Arizona cypress pollen
Summary
Arizona cypress, indigenous to North America, has been extensively planted in the Mediterranean area, the Middle East, and Australia. It bears considerable resemblance with other members of the Cupressaceae family regarding pollen characteristics (small and anemophilous), pollination season (winter), symptoms (rhinitis and rhinoconjunctivitis with virtually no asthma), diagnosis (interchangeable whole allergens and molecular allergens), treatment, and prevention.
Epidemiology
Worldwide distribution
Pollen grains from Arizona cypress contain allergenic molecules able to induce sensitization and allergic diseases. The allergenicity of Arizona cypress pollen was reported to be higher than that of C. sempervirens. Arizona cypress pollinosis occurs mainly in Central and North America, where the tree is indigenous, and in the Mediterranean area, Iran, South Africa, and Australia.
Risk factors
The individual risk factors for being diagnosed with Cupressaceae allergy were addressed in 110 Cupressaceae-allergic consecutive outpatients from Southern France, as compared with grass pollen allergic patients from the same clinic. Significantly different features between the two patient groups were: equal gender distribution (vs a male/female ratio of 2 for grass pollinosis, p = 0.001), later age of symptom onset (32 vs 18, p = 0.0002), and relatively high prevalence of dry cough (16.5% vs 0%, p = 0.008) for Cupressaceae pollinosis. The later age of onset of Cupressaceae pollinosis, especially in monosensitized patients, is consistently retrieved in other studies.
Route Of Exposure
Main
The main route of exposure to Arizona cypress allergens is inhalation of allergenic pollen, which occurs mainly during the pollination season in January and February.
Secondary
Direct skin contact with Cupressaceae pollen or resin may result in contact dermatitis.
Clinical Relevance
Cupressaceae pollinosis, including Arizona cypress, manifests during wintertime, mainly as rhinitis or rhinoconjunctivitis, less often as asthma or cutaneous symptoms, and exceptionally as bronchitis. Its prevalence increases with exposure to Cupressaceae pollens, which has plummeted during the second half of last century, due to the extended use of Cupressaceae as ornamental trees next to housing units. In fact, Cupressaceae pollinosis was underestimated until the end of the 20th century, because of the lack of physician and patient awareness and lack of performant Cupressaceae pollen extracts for diagnostic testing. Due to the similar morphology of Cupressaceae pollens, to their allergenic cross-reactivity and to the interchangeable use of pollen extracts for diagnosis, such as Juniperus ashei, Arizona cypress, C. sempervirens, and more recently the molecular allergen Cup a 1, Arizona cypress pollinosis is not distinguished from pollinosis induced by other Cupressaceae genera or species.

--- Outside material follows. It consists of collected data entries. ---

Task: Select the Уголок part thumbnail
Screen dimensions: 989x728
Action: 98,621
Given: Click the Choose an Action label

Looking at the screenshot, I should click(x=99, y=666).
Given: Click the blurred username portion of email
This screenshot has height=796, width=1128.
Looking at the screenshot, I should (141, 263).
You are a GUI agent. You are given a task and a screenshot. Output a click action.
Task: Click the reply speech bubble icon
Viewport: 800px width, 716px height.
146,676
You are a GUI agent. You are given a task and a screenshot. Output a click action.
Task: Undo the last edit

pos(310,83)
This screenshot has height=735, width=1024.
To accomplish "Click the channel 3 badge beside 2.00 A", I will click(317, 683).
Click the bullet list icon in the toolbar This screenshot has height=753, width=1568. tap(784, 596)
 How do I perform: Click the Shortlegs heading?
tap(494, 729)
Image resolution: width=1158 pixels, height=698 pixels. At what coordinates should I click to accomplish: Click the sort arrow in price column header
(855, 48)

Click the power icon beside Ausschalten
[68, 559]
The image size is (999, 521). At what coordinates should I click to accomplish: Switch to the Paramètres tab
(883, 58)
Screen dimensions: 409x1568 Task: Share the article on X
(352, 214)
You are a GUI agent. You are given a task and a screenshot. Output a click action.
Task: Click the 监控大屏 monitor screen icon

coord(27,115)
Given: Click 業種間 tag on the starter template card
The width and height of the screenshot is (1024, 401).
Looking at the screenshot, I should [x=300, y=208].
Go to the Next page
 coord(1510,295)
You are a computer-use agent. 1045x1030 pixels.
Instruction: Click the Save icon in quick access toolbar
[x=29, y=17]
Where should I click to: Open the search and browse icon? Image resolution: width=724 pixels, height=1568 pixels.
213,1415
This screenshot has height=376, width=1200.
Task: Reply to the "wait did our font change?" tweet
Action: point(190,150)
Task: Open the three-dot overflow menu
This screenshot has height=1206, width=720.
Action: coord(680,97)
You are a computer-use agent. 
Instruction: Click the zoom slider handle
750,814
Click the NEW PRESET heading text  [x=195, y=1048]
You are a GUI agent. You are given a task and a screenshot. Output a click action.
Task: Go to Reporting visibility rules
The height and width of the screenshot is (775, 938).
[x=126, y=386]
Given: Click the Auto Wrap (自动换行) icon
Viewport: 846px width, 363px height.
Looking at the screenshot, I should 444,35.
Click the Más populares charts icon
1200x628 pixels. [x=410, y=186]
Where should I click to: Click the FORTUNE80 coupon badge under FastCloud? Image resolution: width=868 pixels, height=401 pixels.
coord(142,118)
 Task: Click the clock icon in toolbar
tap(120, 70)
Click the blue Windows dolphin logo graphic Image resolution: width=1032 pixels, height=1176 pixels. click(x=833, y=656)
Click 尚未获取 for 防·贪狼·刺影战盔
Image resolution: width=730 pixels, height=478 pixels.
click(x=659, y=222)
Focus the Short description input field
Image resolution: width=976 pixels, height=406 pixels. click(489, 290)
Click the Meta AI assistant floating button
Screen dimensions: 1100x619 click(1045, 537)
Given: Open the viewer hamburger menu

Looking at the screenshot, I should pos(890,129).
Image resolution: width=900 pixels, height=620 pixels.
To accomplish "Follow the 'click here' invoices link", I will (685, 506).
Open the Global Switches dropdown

For further details on the clinical relevance of Cupressaceae pollinosis, the reader is referred to the Cupressus sempervirens section.
Diagnostics
Arizona cypress extracts have been consistently found more potent than C. sempervirens for the diagnosis of Cupressaceae sensitization and allergy with skin prick tests and in vitro assays. Following the characterization of the major allergen Cup a 1 and the demonstration of its sequence identity and cross-reactivity with other Cupressaceae pectate lyases Cup s 1 (C. sempervirens), Jun a 1 (Juniperus ashei), Cry j 1 (Cryptomeria japonica), and Cha o 1 (Chamaecyparis obtusa), this allergen has become widely used as a marker of genuine sensitization to Cupressaceae pollen.
Prevention And Therapy
Allergen immunotherapy
Allergen immunotherapy for Cupressaceae pollinosis proved efficient in several studies using Arizona cypress or other Cupressaceae extracts, but the number of patients included in each of these studies was low (reviewed in ref 1).
Prevention strategies
Avoidance
During the pollination season, exposure to Cupressaceae pollen can be reduced by using a few precautionary measures, such as avoiding outdoor exercise, keeping doors and windows closed, washing hair before sleeping, using protective sunglasses and a mask for outdoor activities, and avoiding drying of linen clothes outside. If the patient’s health condition deteriorates, moving to an area with lower pollen counts may be advised.
Cross-Reactivity
There is extensive cross-reactivity between Arizona cypress pollen and other members of the Cupressaceae family, due to high sequence identity and similarity between molecular allergens. Cross-reactivity with pollens outside the family is possible, mainly through polcalcin sensitization, but relatively infrequent for this minor allergen (9.6% Cup a 4 sensitization in cypress-allergic patients, ref 29). The carbohydrate moieties present on pectate lyase Cup a 1 and other major allergens of Cupressaceae family contribute to IgE binding, but their pathogenic role is not established. Pollen-food syndrome due to Cupressaceae primary sensitization has been suspected for a long time. Although multiple allergens could be involved, e.g. polygalacturonase, thaumatin-like protein, and gibberellin-regulated protein, formal demonstration has only been provided for the latter.